PROBLEM STATEMENT. Each line below from the one containing "Click the text icon on Set font size action" through the one containing "The width and" is to be given again exactly, and no line outside that span.

DATA SHOWN.
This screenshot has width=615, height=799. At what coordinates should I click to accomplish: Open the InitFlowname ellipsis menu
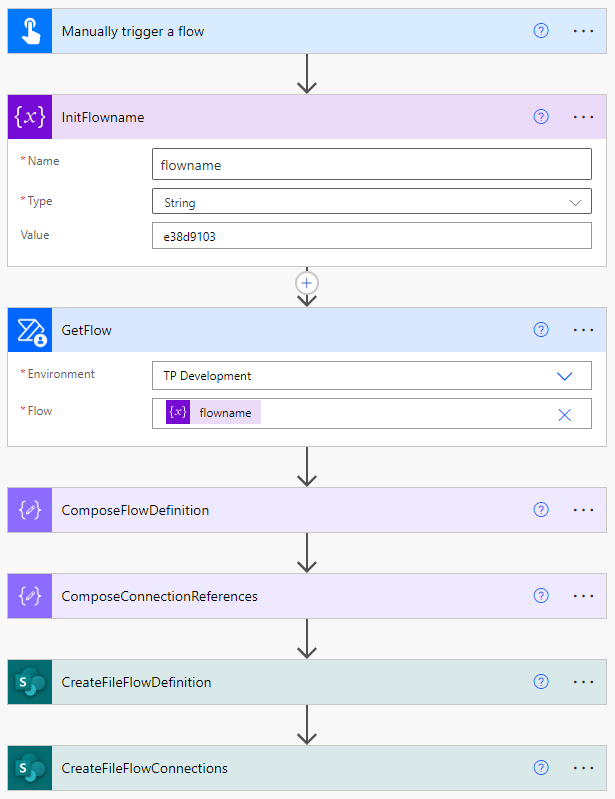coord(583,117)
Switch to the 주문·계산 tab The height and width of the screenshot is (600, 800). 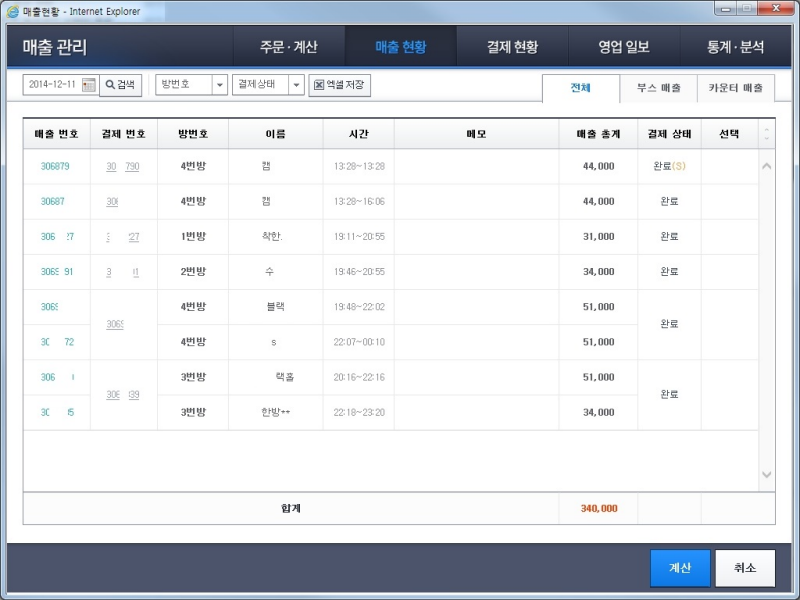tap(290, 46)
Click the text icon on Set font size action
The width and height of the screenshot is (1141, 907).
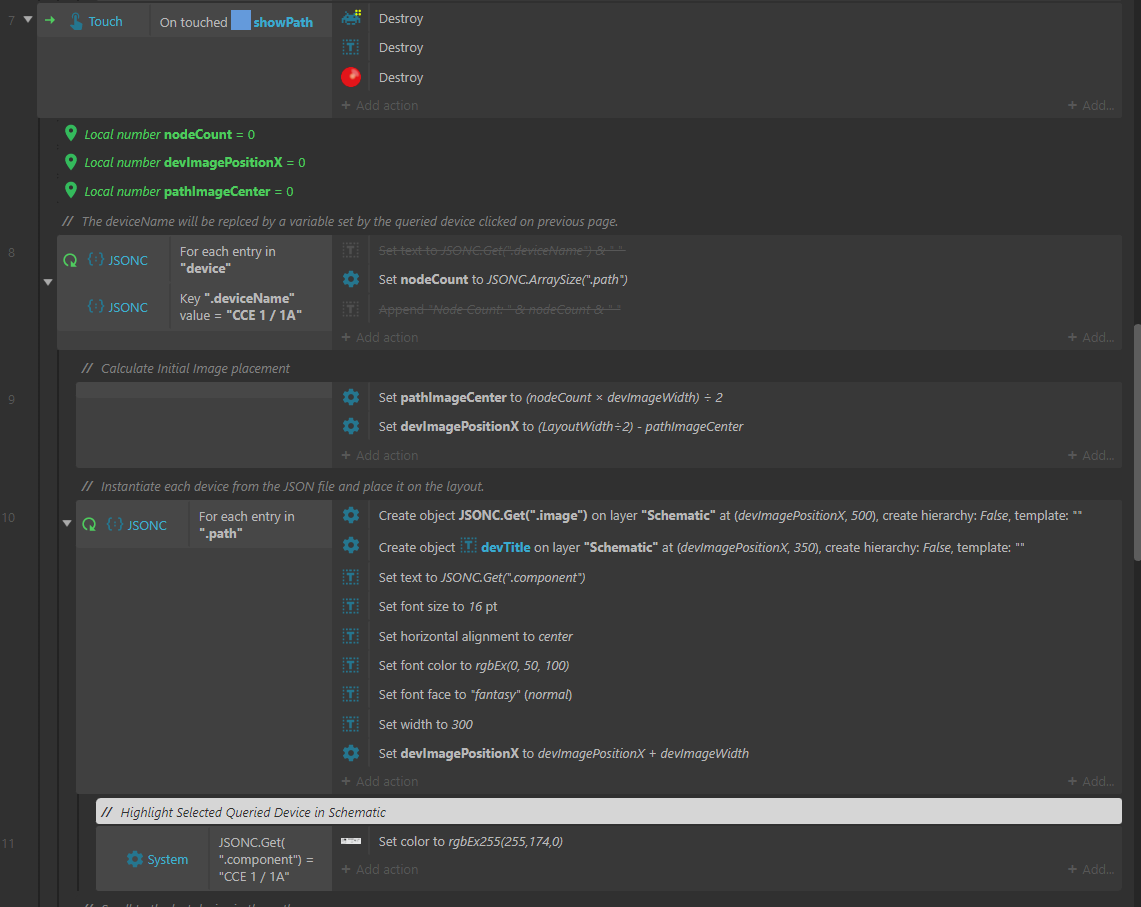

* * *

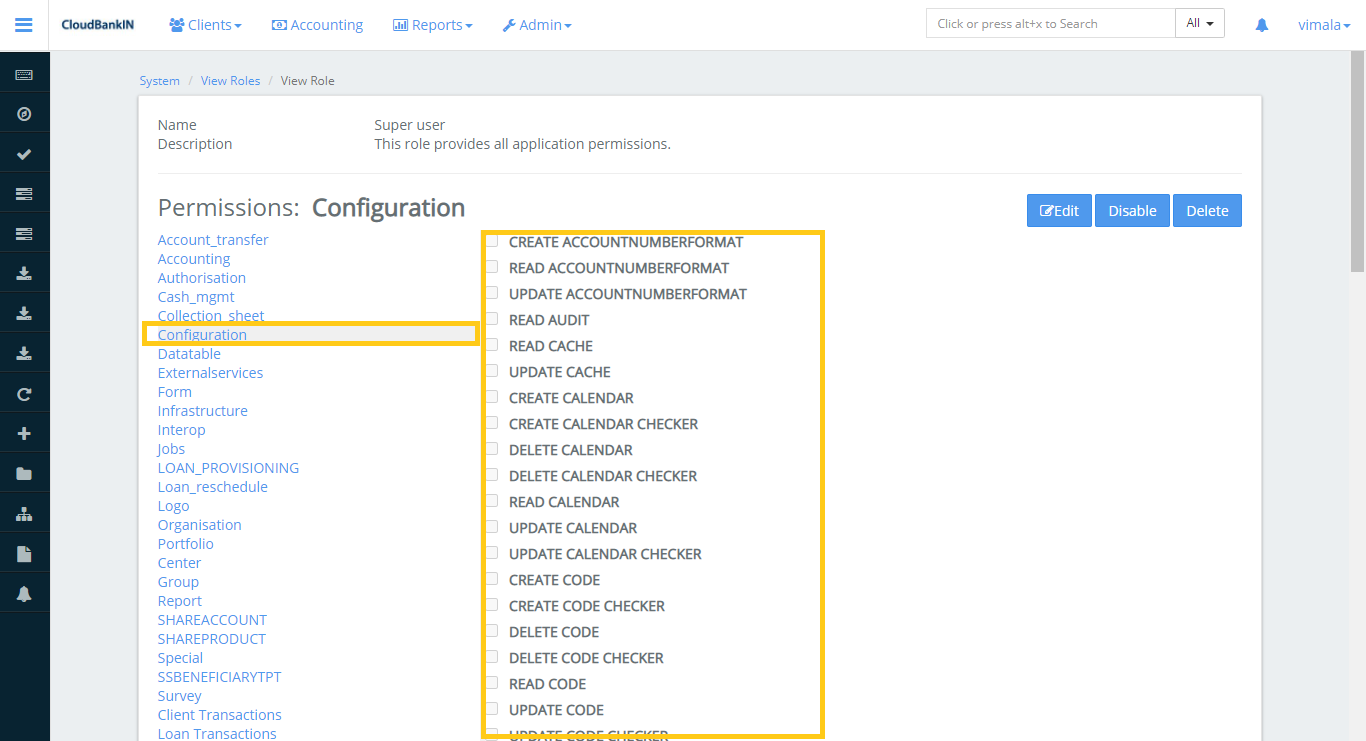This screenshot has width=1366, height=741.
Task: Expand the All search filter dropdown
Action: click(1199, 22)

RESPONSE TO THE EXERCISE.
Click the text icon on Set font size action
The width and height of the screenshot is (1141, 907).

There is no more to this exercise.